The joint venture will offer services, including offshore logistics and subsea solutions

State-owned AD Ports Group has signed an agreement with Kazakhstan’s KMTF (Kazmortransflot) to provide offshore and shipping services for energy companies in the Caspian Sea, state-run WAM news agency reported.

The joint venture, which will be 51 percent owned by AD Ports Group and 49 percent by KMTF, a wholly-owned offshore logistics and services subsidiary of the Kazakh National Oil Company (KazMunayGas), will provide services, including offshore logistics and subsea solutions. Container feedering, ro-ro and crude oil transportation in the Caspian Sea and the Black Sea will be offered later.

Furthermore, the JV will tender for several projects worth more than $780 million.

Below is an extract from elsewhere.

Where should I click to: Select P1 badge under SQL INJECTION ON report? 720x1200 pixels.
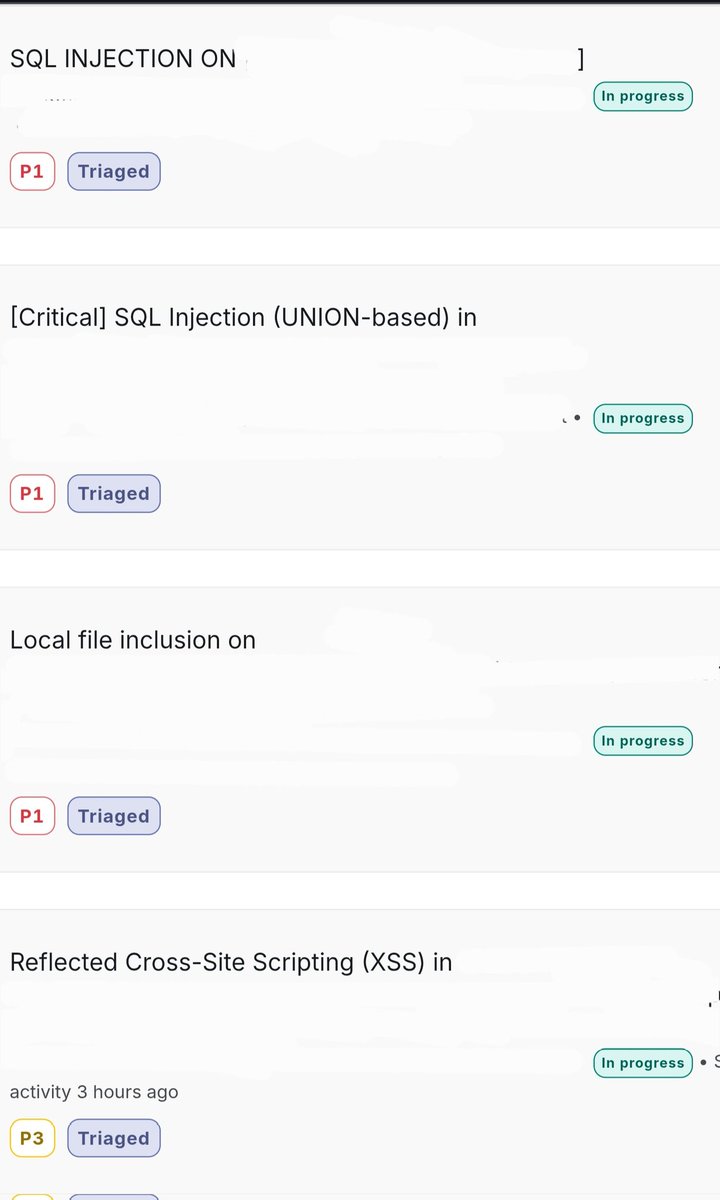(x=32, y=171)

The two companies also signed a seven-year vessel pooling agreement. This includes the provision of several tankers to transport crude oil internationally, with plans to jointly carry eight to 10 million tonnes of crude annually in the medium term.

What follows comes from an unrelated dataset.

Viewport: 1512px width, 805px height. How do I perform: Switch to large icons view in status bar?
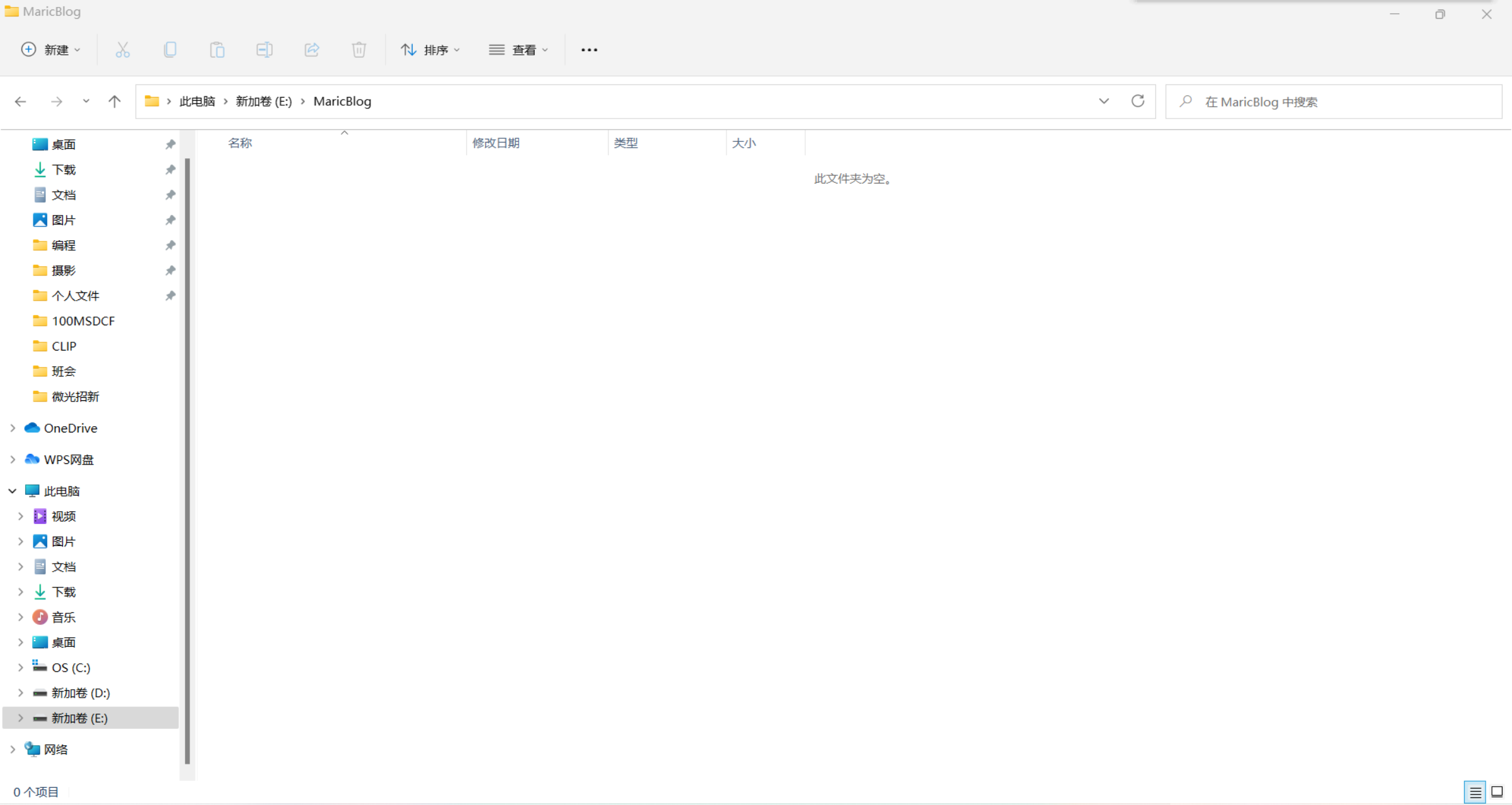[x=1496, y=792]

“The new joint venture with KMTF opens the door to enormous opportunities in the Caspian Sea, which plays a key role in global energy production, and is serviced by prominent players within the energy sector,” said Falah Mohammed Al Ahbabi, chairman of AD Ports Group.

Earlier this month, Sudan signed a preliminary agreement with a group led by the UAE’s AD Ports Group and Invictus Investment to build and operate the Abu Amama port and economic zone on the Red Sea with a $6 billion investment.

The project, located about 200km north of Port Sudan, would include an economic zone, an airport and an agricultural zone of 415,000 acres.

In February, AD Ports Group raised over $1 billion in an initial public offering.